The story of Vimto Original Sparkling Can
A purple can with a long memory
Vimto Original Sparkling Can - 330ml is the fizzy version of one of Britain’s more peculiar soft drink loyalties: a deep purple, mixed fruit drink that somehow tastes of childhood, corner shops and northern stubbornness all at once. The flavour is usually described as grapes, raspberries and blackcurrants, with black carrot juice and a background of herbs and spices. That last bit is doing quite a lot of work, because Vimto has never tasted like a drink designed by committee. It tastes like Vimto, which is both the answer and the problem if you are trying to explain it to someone in Canada.
Read the full story
Temperance, tonics and small outlets
John Noel Nichols saw an opening for soft drinks during the temperance movement, helped along by the Licensing Act 1904, which changed the landscape around alcohol and made alternatives more attractive. Nichols, a wholesaler of herbs, spices and medicines, created Vimto in Manchester in 1908. The drink began life as Vim Tonic, and accounts of its early days place it in small outlets, cafés and temperance bars, delivered by Nichols himself as part of his wider trade. It was first registered as a health tonic or medicine, then re-registered as a cordial in 1913. The name had already been shortened to Vimto in 1912, which was probably wise. “Vim Tonic” sounds like something an earnest uncle would recommend before a bracing walk.
Manchester, Salford and the northern thread
Vimto’s early geography matters because the drink has always carried a strong association with Manchester and the north of England. Production moved in 1910 to a warehouse at Chapel Street in Salford, then later to Old Trafford in 1927, and to Wythenshawe, Manchester, in 1971. Those moves are not just corporate map pins. They help explain why Vimto feels so bound up with northern shop shelves, school lunch bags and the sort of local loyalty that does not need a speech. The original Granby Row site in central Manchester is even marked by a public oak sculpture, A Monument to Vimto, installed in 1992. Most soft drinks do not get public art. Vimto, being Vimto, somehow does.

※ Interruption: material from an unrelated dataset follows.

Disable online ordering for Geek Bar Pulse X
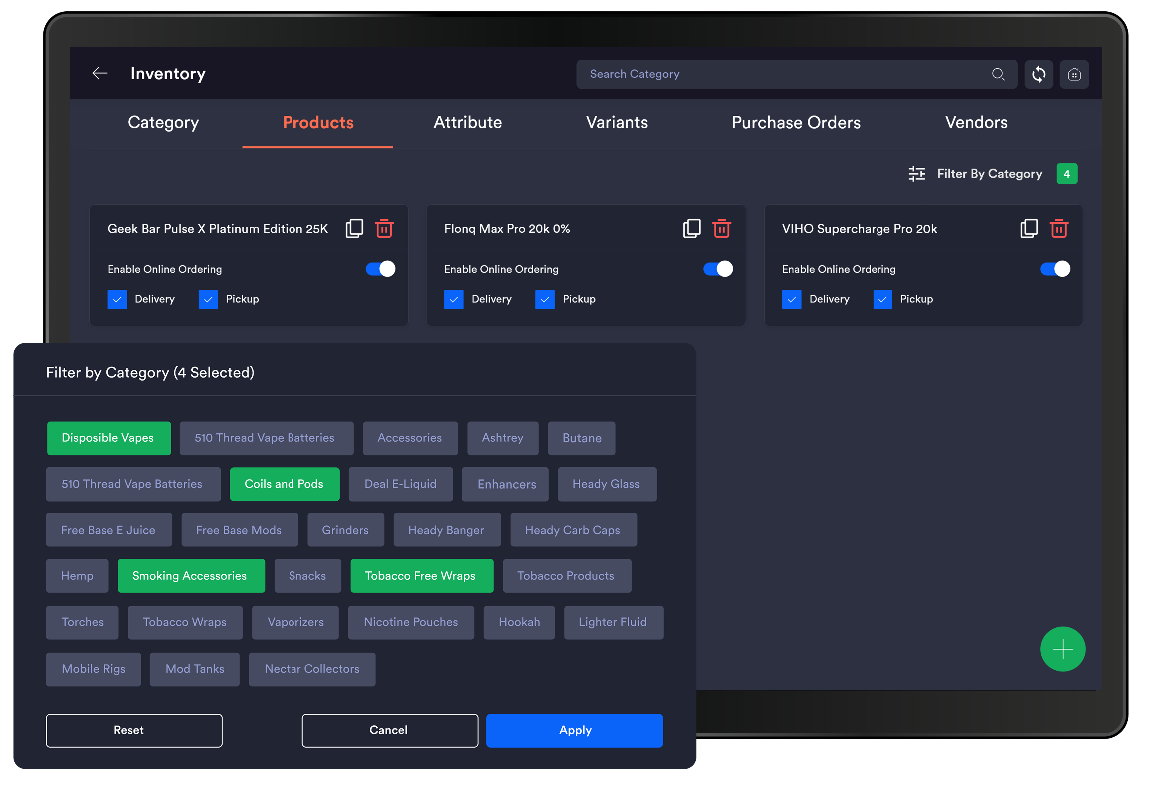 (380, 269)
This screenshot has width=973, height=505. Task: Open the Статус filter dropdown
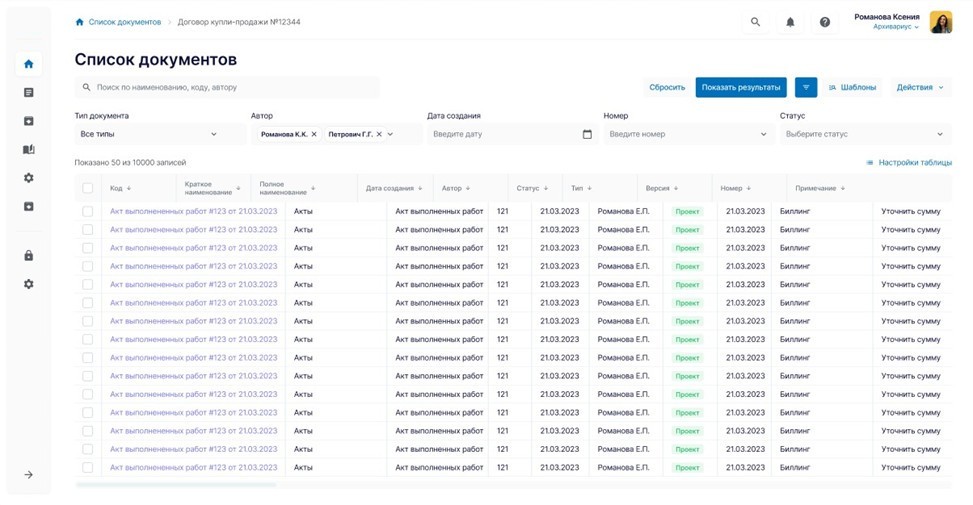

The recipe and the modern can
The exact Vimto formula is described as a guarded trade secret, with only a small number of people appointed to keep it. That is the kind of claim soft drink brands love, but in Vimto’s case it does at least match the experience: people recognise the flavour quickly, even if they cannot sensibly describe it. The modern sparkling can is part of a wider Vimto family that includes cordial, still drinks and sweets. Nichols plc later moved out of manufacturing, with modern production handled on its behalf by drinks manufacturers, but the packet name still points back to the original drink rather than to a generic fruit pop. The can is not the 1908 tonic, obviously, but it carries the same purple logic.
More than a British corner shop drink
Although Vimto is strongly tied to northern England, its story did not stay there. It developed an unusually important following in parts of the Middle East and North Africa, with Aujan Brothers securing a licence to distribute Vimto in the Middle East in 1928. It has also been widely associated with Ramadan in some Arab countries, where cordial versions became part of seasonal household routines. That wider life is worth noting, because Vimto is not just a nostalgic British drink with a funny colour. It is one of those products that travelled, adapted and became meaningful in more than one place, which is more interesting than pretending it never left Manchester.
Why it still matters in Canada
For British shoppers in Canada, a can of Vimto is rarely just a can of pop. It is the newsagent fridge, the chippy drink choice, the multipack that disappeared too quickly, the purple sweets at the bottom of a bag, and the small shock of seeing something familiar where you did not expect it. Vimto Original Sparkling Can - 330ml is handy because it gives you the proper fizzy version without committing your whole fridge to a sentimental project. Best cold, naturally. Warm Vimto from a cupboard is character-building, but nobody needs that much character. The Great British Shop keeps it within reach for anyone who still hears the word “Vimto” in a very specific accent.